His father had broad shoulders, a sweeping supple back, long, almost painfully beautiful legs. Bill Millefleur’s Coriolanus died in that stunning circus topple, falling forward from the platform so that he dangled, his feet hooked around a rust-streaked water pipe. That was acting. Her son could never do it.
Yet it was she who had allowed these foolish dreams to flourish, and who — when it was too late — had no better answer for him than picture books of birds and eggs.
‘He’s not in hospital,’ she said to Vincent, who sat at the Nagouchi table, the telephone in his hand. ‘I know he’s not.’
‘Flick, you don’t know where he is.’
‘Why would he be in hospital? We have no reason to think he’s hurt.’
‘Then let me phone the police.’
‘Why would we want the police?’
‘Mo-chou, he’s never been on his own before. If he’s run away, don’t make me say it … He could be hurt.’
‘OK.’ She sat down opposite him and pulled her wrap around her. ‘Phone the hospitals,’ she said. ‘But he won’t be there.’
‘Where will he be?’
‘He’s at the theatre,’ she said.
‘Flick, please, I know you’re upset.’
‘He’s back at the theatre,’ she said. ‘He frightens me.’
In the morning I woke in the Burns Unit of the Mater Hospital and there I found, not two feet from me, a harelipped man peering curiously into my face.
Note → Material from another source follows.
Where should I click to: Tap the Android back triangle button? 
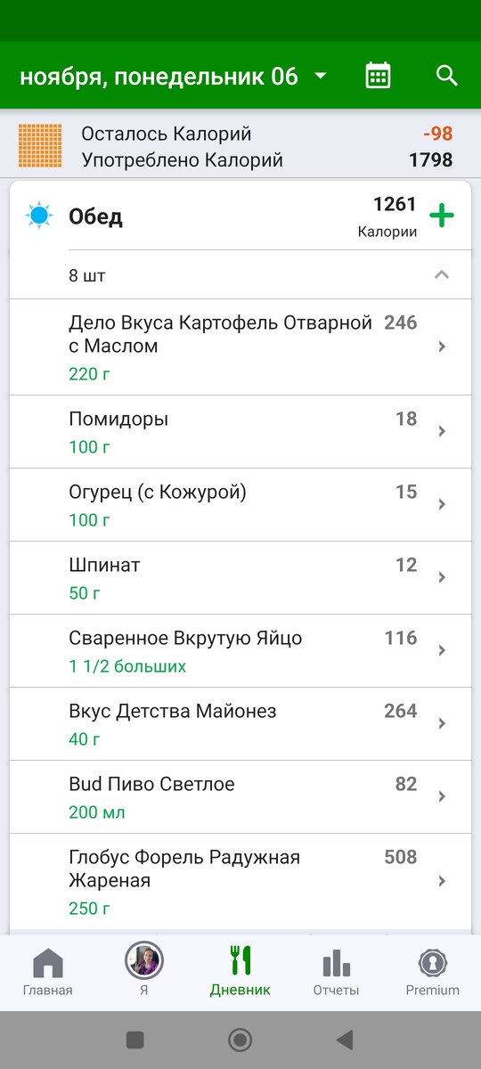click(x=345, y=1040)
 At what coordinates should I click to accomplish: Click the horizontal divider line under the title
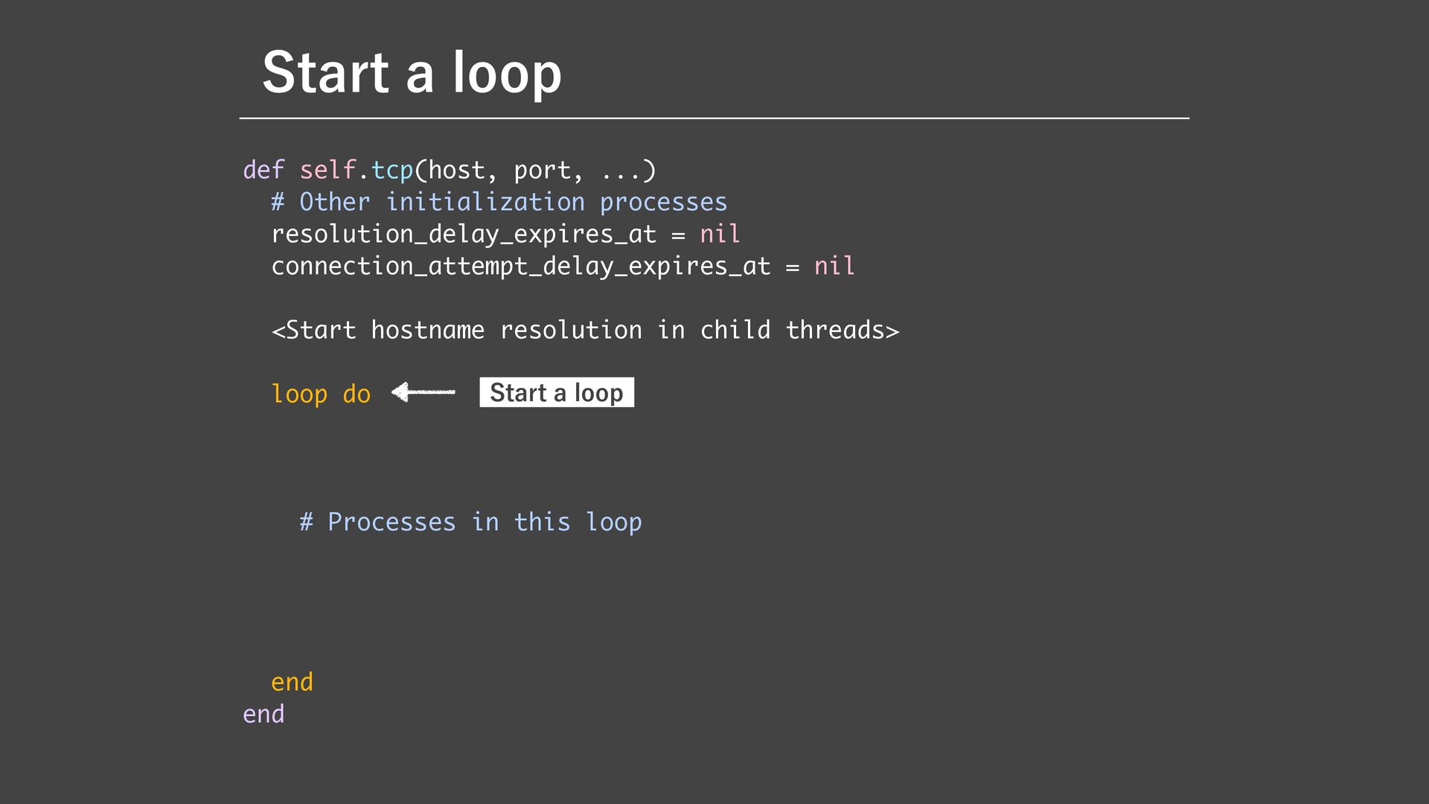(x=714, y=118)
When my eyes met his, he started.
‘Oh,’ he said, standing up, and taking a pace backwards. ‘He’s awake.’ He clasped his hands together and looked towards the door.
‘Good morning,’ he said to me from near the window. He had such nervous, anxious eyes. His lip was split to his nose. His gum was exposed. When he spoke, his words sounded as strange as my own must have. That aside, he was good-looking. He had very white skin, a heavy beard-shadow, a strong jaw, a neatly combed head of black hair. ‘Actor-Manager,’ he said, inclining his upper body politely towards me. ‘What a splendid name!’ He looked towards the doorway again and I saw that my little room was full of visitors — five men and women, two standing, one leaning in the doorway, two sitting on chairs. They all wore hospital gowns and they all had missing faces, cleft palates, conditions where teeth penetrated lips, misfortunes so repelling it would have been difficult for me to quietly contemplate them even in the colour plates of a magazine. You may not like me saying it, but my visitors were gross.
Who was I to be repulsed by them? No one, obviously.
But who were they to stare at me with such jumpy, frightened eyes?
‘Can you speak to us?’ asked the man with the harelip.
I rolled my eyes in impatience. The effect was obviously repulsive.